Various onboard CPU and avionics implementations

Servo control can be issued either from the CPU in autonomous flight mode or by a standard radio control in remote piloting.

An ethernet wireless modem with external antenna is used for communication with ground station. This link provides telemetry, mission configuration and control and the vision data transmitted when appropriate (for ex. upon onboard detection of relevant events).

A CAN bus is used to connect navigation sensors and power control to the main CPU and vision sensors connect through USB link.

An electric propulsion system was chosen keeping in mind, higher control capabilities, and safety operation in fire sensitive areas. With additional advantages in terms of ecological pollution an noise reduction. During the development phase a low cost , open avionics solution is being tested in RC airplane models along with the design of a custom airframe allowing extended operational range and duration.

INS sensorVarious navigation sensors are integrated in order to provide vehicle position and orientation infromation.

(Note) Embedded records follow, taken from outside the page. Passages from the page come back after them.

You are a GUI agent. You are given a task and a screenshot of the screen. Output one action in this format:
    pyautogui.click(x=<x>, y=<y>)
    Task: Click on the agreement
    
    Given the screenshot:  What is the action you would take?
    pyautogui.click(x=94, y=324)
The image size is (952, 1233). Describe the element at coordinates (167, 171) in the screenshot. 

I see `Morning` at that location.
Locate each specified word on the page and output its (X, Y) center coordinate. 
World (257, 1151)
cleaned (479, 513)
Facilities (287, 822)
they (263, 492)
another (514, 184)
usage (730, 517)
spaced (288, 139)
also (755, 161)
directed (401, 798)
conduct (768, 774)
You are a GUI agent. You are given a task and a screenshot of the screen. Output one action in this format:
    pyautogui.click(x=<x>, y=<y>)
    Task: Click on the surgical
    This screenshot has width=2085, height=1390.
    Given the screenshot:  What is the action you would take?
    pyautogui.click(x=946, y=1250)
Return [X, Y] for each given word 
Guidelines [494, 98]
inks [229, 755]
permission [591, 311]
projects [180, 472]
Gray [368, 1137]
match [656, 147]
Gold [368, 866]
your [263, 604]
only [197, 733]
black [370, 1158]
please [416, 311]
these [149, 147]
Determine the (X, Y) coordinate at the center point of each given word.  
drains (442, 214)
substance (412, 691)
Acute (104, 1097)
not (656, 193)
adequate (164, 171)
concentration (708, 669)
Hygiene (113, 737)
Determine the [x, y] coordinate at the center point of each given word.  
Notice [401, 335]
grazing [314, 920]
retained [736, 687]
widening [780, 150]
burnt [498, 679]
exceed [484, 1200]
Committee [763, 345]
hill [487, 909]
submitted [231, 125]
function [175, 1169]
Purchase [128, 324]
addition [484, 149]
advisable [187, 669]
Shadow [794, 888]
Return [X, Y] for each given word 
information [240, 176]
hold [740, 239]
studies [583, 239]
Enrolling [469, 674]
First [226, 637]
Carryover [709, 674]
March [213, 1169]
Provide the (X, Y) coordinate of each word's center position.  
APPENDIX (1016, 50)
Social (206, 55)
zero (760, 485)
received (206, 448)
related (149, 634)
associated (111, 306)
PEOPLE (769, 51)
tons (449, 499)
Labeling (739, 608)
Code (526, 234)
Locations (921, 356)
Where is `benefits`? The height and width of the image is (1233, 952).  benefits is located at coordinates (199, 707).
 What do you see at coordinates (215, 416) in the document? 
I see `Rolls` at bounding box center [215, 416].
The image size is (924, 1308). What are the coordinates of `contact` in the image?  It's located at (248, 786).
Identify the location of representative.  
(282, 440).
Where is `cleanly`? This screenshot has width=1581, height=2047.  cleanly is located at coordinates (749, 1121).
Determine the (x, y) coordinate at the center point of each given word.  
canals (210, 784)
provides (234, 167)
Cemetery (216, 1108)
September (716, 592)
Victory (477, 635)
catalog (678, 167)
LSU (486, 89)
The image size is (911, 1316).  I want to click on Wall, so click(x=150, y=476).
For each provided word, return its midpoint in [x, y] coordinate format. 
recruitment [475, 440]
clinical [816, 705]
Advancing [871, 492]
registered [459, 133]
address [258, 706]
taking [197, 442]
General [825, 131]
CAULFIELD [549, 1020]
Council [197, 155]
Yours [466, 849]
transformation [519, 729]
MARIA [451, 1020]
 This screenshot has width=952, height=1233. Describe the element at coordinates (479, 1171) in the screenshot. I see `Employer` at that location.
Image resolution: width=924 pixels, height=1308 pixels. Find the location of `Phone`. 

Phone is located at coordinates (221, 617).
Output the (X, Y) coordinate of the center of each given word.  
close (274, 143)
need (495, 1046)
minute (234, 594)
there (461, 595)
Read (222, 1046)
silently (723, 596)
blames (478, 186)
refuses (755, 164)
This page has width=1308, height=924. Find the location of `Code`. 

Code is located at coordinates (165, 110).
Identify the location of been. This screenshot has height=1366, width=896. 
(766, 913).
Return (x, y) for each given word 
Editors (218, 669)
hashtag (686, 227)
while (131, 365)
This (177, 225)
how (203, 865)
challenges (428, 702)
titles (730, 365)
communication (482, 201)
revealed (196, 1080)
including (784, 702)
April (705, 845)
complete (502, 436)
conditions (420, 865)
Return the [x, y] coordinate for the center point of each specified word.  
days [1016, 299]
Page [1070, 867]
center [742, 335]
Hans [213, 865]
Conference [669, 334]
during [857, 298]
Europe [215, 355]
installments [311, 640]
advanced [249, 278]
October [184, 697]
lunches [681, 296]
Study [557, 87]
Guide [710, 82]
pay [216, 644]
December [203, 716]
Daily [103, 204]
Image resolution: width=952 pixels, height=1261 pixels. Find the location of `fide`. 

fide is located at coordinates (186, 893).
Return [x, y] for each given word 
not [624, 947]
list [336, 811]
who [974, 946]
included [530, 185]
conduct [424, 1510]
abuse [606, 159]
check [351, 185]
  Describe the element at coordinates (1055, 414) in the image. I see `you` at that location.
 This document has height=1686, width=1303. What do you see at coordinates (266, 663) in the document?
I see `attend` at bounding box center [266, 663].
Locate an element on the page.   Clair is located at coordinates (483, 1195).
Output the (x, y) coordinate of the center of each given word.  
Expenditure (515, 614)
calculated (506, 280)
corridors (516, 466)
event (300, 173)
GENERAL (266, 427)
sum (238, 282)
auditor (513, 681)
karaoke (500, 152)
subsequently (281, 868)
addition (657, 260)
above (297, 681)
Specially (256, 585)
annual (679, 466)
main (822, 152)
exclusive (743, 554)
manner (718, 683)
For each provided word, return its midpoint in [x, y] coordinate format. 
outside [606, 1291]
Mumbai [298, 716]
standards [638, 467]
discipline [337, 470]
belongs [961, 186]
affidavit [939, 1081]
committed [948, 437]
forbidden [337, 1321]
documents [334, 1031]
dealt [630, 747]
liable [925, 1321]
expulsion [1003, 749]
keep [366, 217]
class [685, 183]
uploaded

A low cost , small size (35x35x35 mm) inertial navigation system prototype was built with tri-axial accelerometer and rate gyro measurements. This system integrates also measurements from pressure based sensors (altimeter and pitot). A RISC ARM microcontroller performs low level sensor interface and filtering and provides flexibility in the information output and connection with other sensors.

A multi GPS onboard system was designed to determine vehicle attitude accurate estimates along with position.

The low cost GPS RTK solution under development provides not only absolute positioning information but also vehicle attitude determination. This system can be tightly integrated with the inertial subsystem providing a complete navigation solution for mobile vehicles.


Some flight test GPS data

The FALCOS aerial robots perform image processing on-board according with the mission sepcifications. This endows the system with a gerater decision autonomy and reduces necessary communications bandwidth for various mission applications. The low-power real-time vision system (LSAvision) developed for mobile robotics applications is used on the autonomous aerial vehicles for event dectection (such as fire) and relative position measurements. The implemented vision architecture has low computational cost, low latency, low power, highly modularity, configurability, adaptability, and scalability.

This vision system can be used in different apprications ranging from security fo fire detection. In fire detection tasks the visual information is provided by low cost vision sensors, namely one in the visible spectrum and one in the near infrared one. Both can be either low cost digital cameras or dedicated hardware vision sensors (like BoaVista system). The near infrared imagery is obtained with uncooled sensors and a combination of optical filters.

At the operating altitude ranges from 500m up to 2000m the vehicle is capable of ground resolution from 1m up to 4m (with standard FOV lens). The available resolution can provide 5x5m of fire detection ground resolution, in strips of 1x1km to 4x4km and resolutions from 0.5 m to 2m

A hierarchic control structure assumes at the lower level the existence of a vehicle stabilization layer. This performs basic flight stabilisation controlling roll, pitch and yaw and keeping desired velocities and altitude.

Control manoeuvres are organized on top of this layer providing adequate guidance and with successive degrees of abstraction. The discrete states in the manoeuvre hybrid automata can either be simple continuous control laws or other lower level manoeuvres.